Night Crew: A Seafarer Profile
by Mark A. Staples
For Al Blackman, Jr., of Philadelphia, a host/transporter at night for the Seamen’s Church Institute, part of the reward is seeing the difference doing little things can make in the life of a lonely seafarer arriving in the Port of Philadelphia.
“I remember this one guy I met on ship,” he says. “The crew hadn’t been paid yet. He asked me if I could get him a tube of toothpaste. That’s all he really wanted. Getting it for him made such a difference. Stuff that you take for granted they are so grateful for.” Other memories have involved more substantive concerns. “I’ve helped a crewmember be in touch with a priest when there are problems at home. A crewmember had a baby with heart complications. It is just so rewarding when someone you are trying to bless is also blessing you.” Al, who works in construction during the day, and his wife, Charmaine, are members of Hope Temple Baptist Church in Philadelphia. The couple has a son, Al III.

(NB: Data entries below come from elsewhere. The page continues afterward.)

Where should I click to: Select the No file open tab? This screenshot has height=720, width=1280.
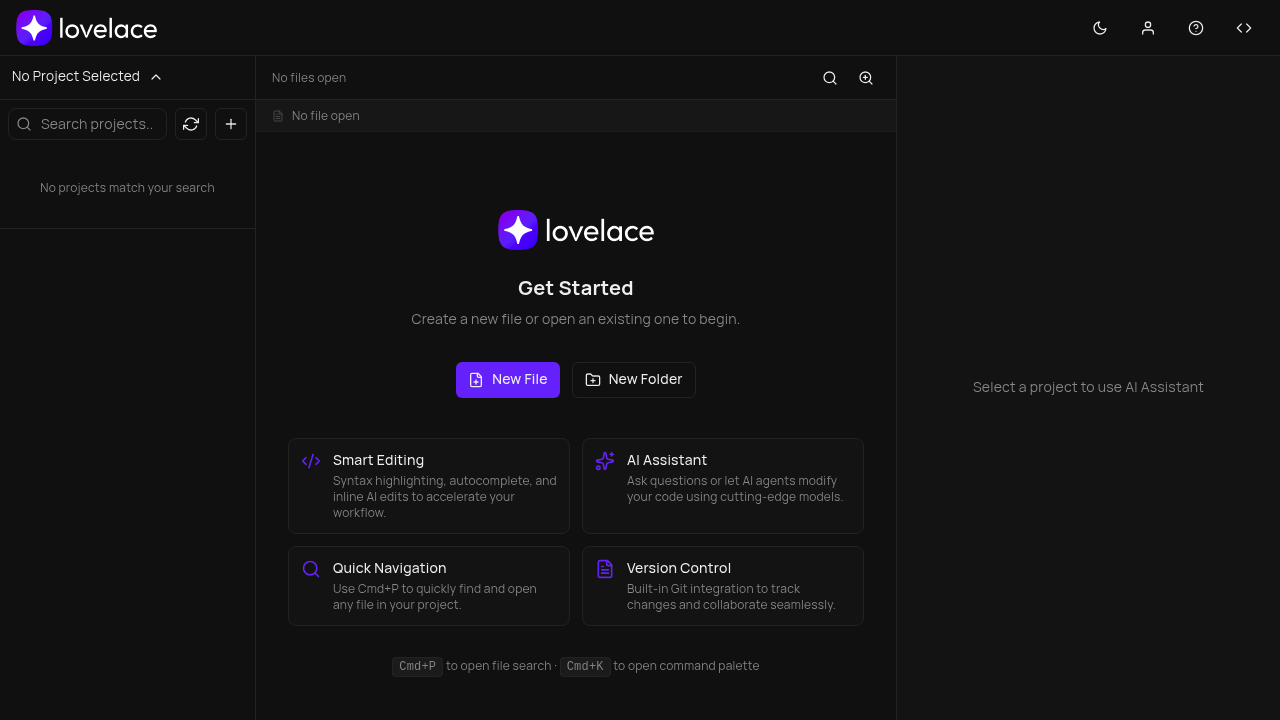(x=316, y=115)
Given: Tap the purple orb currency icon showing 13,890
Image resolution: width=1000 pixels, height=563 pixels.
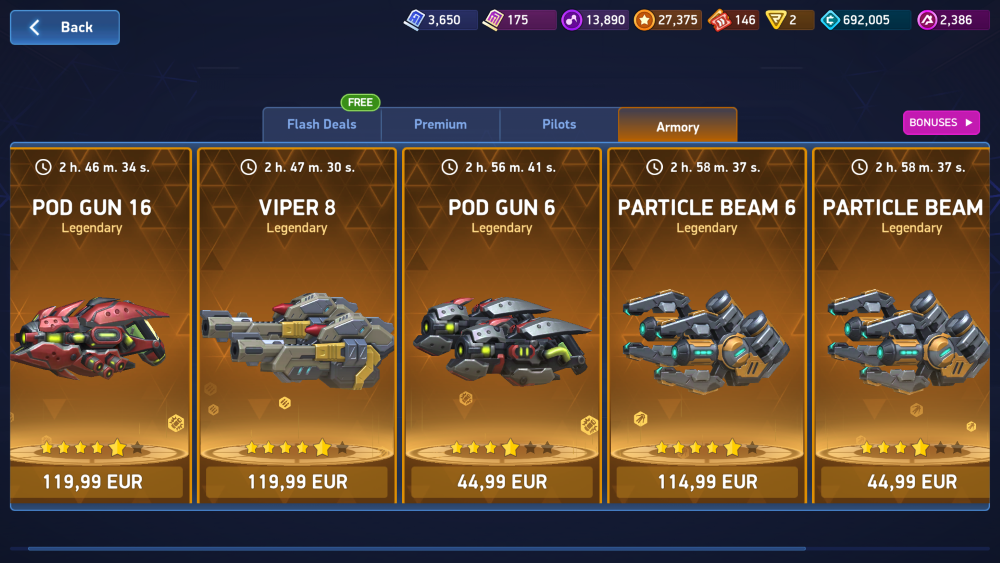Looking at the screenshot, I should coord(571,20).
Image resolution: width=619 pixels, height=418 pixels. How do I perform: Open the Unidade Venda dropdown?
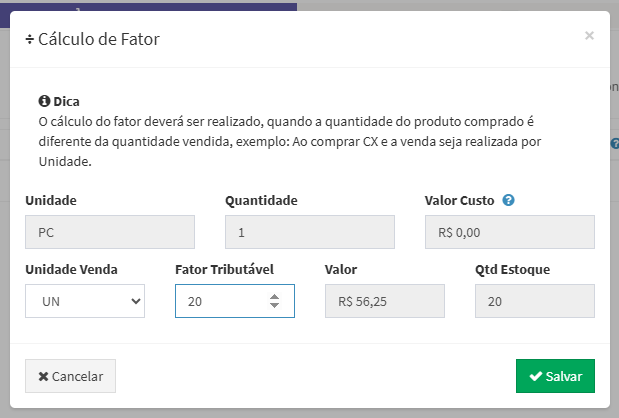[85, 301]
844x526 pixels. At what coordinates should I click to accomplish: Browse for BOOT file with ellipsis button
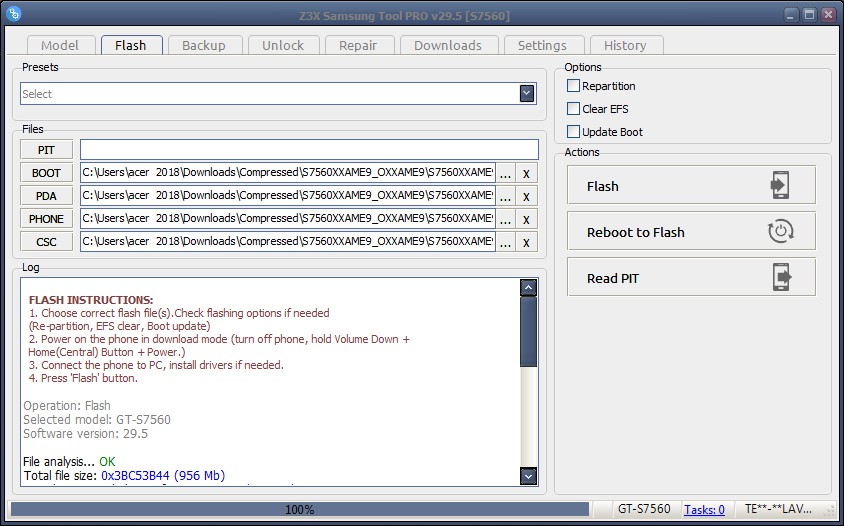coord(505,173)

Steve Anderson, another night-duty host/transporter, remembers assisting another seafarer who was seriously ill. The man, a Filipino, was afraid about being so sick in an unfamiliar place. “We helped to get him to the hospital and explained to hospital personnel about the insurance coverage the ship’s company provided. I was able to console him and visited him the next day.” Steve learned about a nighttime job opening at SCI while working at his main job as part of the security force at Camden (NJ) Beckett Terminal. “I used to see the joy in seafarers’ eyes when SCI staff and volunteers showed up to welcome them to the port,” Steve says. “I wanted to be a part of that. That’s what I enjoy the most – seeing how their eyes light up when you come out to greet them.” Steve and his wife, Esther, belong to Holy Redeemer Catholic Church in Deptford, NJ. He has an adult son, Steve, Jr., who lives in Florida.
Frank Carmon, assistant supervisor at night for SCI, has been engaged in his work at SCI for about six years. He heard about an SCI job opening from his brother-in-law, a security supervisor at one of the terminals in the Port of Philadelphia. He handles paperwork, attends to problems he hears about on ships and visits seafarers aboard ship. He figures he’s been aboard thousands of ships over the years.

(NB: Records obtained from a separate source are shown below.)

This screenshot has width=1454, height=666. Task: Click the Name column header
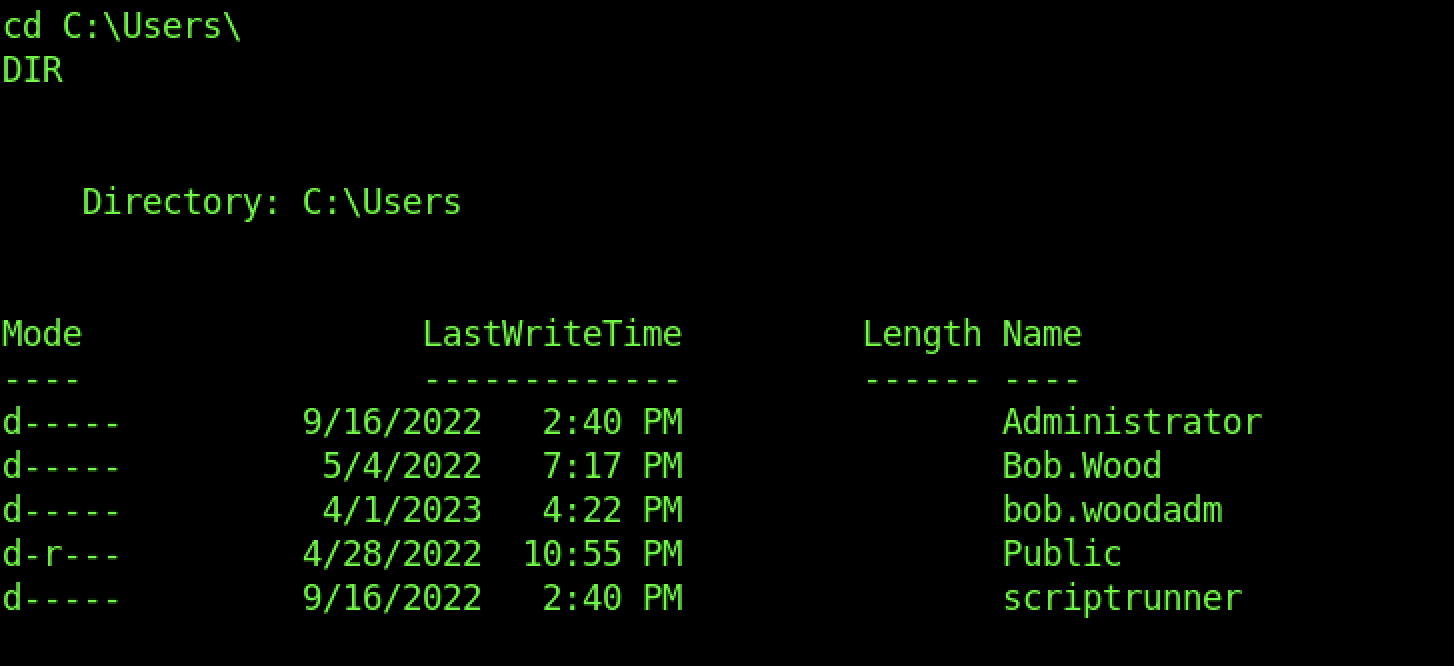(1041, 334)
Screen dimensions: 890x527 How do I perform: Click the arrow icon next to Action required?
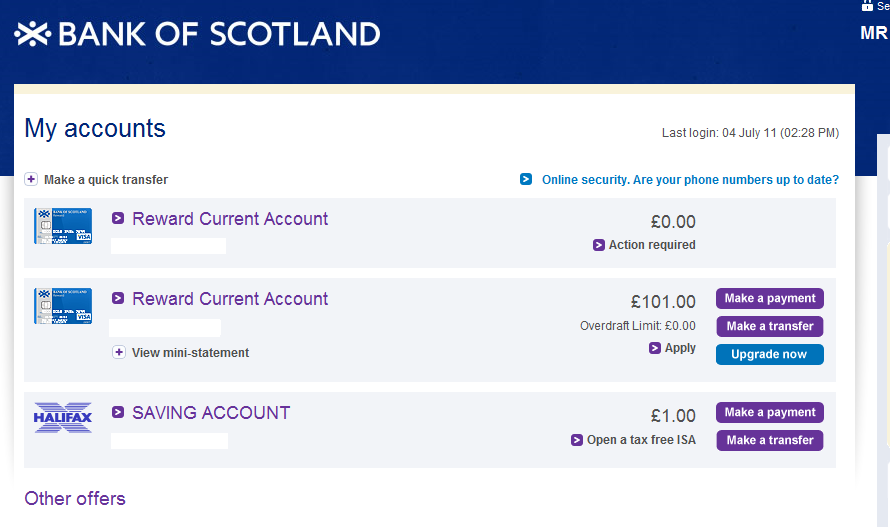click(x=599, y=245)
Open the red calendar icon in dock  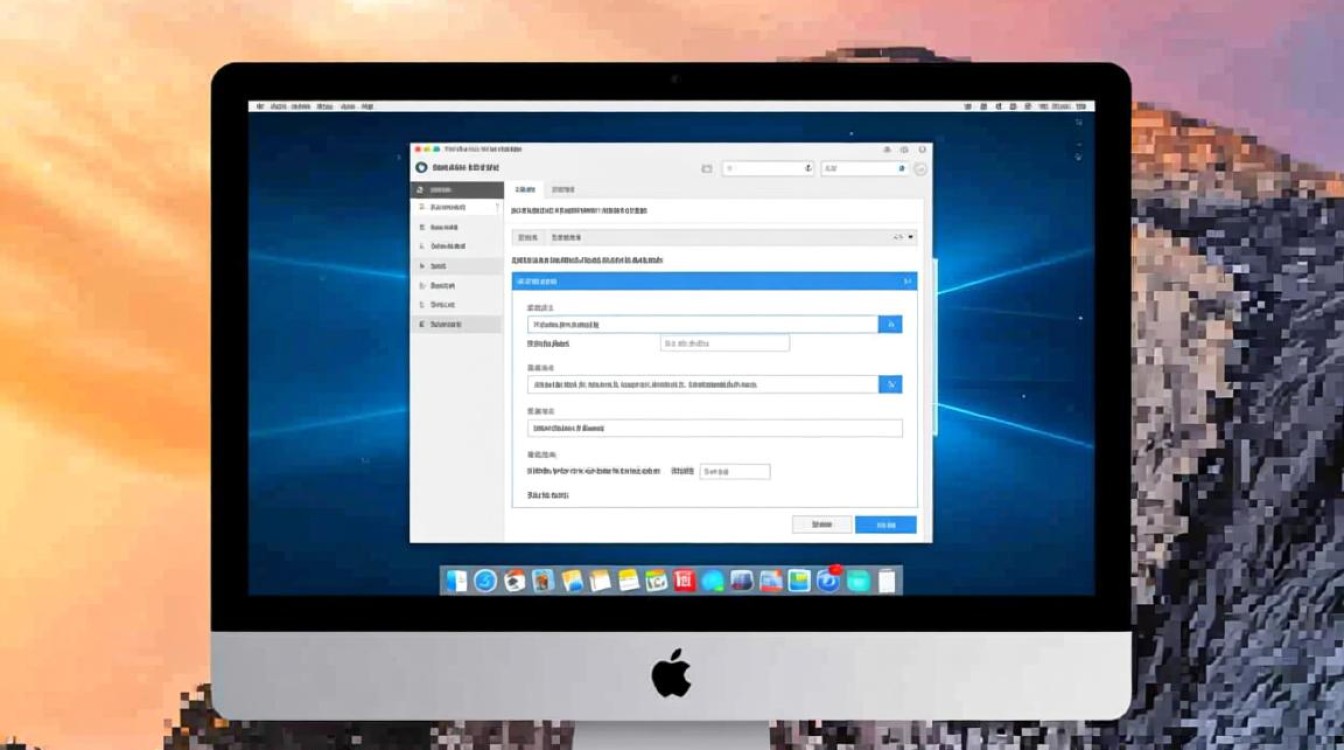click(684, 581)
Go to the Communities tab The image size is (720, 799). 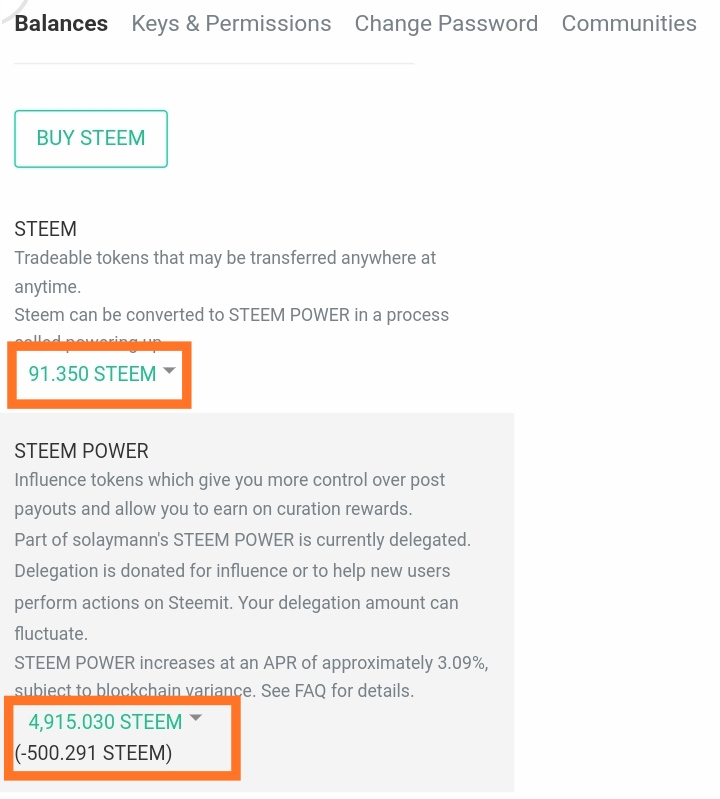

“I guess I remember most trying to console a crewmember who had just learned his wife had died back home,” he says. “He was so distraught. He just wanted to go home, but he couldn’t leave until his relief arrived,” Frank recalls.

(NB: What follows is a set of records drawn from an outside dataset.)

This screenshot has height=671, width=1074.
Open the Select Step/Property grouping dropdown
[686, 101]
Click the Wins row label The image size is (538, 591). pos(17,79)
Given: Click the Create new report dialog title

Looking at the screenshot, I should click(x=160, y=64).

Frank says he appreciates the opportunity at SCI just to care about people he meets. He’s also impressed by the rich variety of cultures he’s seen aboard ships. “I’ve met Russians, Filipinos, Turkish crewmembers,” he says. “I’ve met men from Myanmar, China, Poland, Greece, Japan, Korea and Africa.” A military veteran, Frank says his life has been changed by his work. “I think I’ve become more compassionate and understanding about people and their cultures.”
He urges residents of the region “to approach us and just take advantage of the chance to come out and board a ship and see what the life of a seafarer is like and hear their stories. They work so hard. They endure terrible weather. They are away from their families for 11 or 12 months at a time. Many are detained aboard ship when they visit a port because of security limits, so we may be the only American hosts they come in contact with.” Frank and his wife, Sandra, are parents of sons, Frank III, Khalil, and daughters Lasonya and Latwanza. He and Sandra are members of Bright Hope Baptist Church in Philadelphia.
The night staffers also talk about the wide variety of goods Americans receive, thanks to the devotion of seafarers – cherries, bananas, pineapples, steel, pipe, fuels, cocoa beans, gypsum, salt, plywood – to name just some of the cargo varieties.
“Just come out and listen to their stories,” Steve says. “They will stick to your heart.”
Other night-duty staff include Dave McNeal, Jr., coordinator of the host/transporters during the evening, and Wilson Pettaway.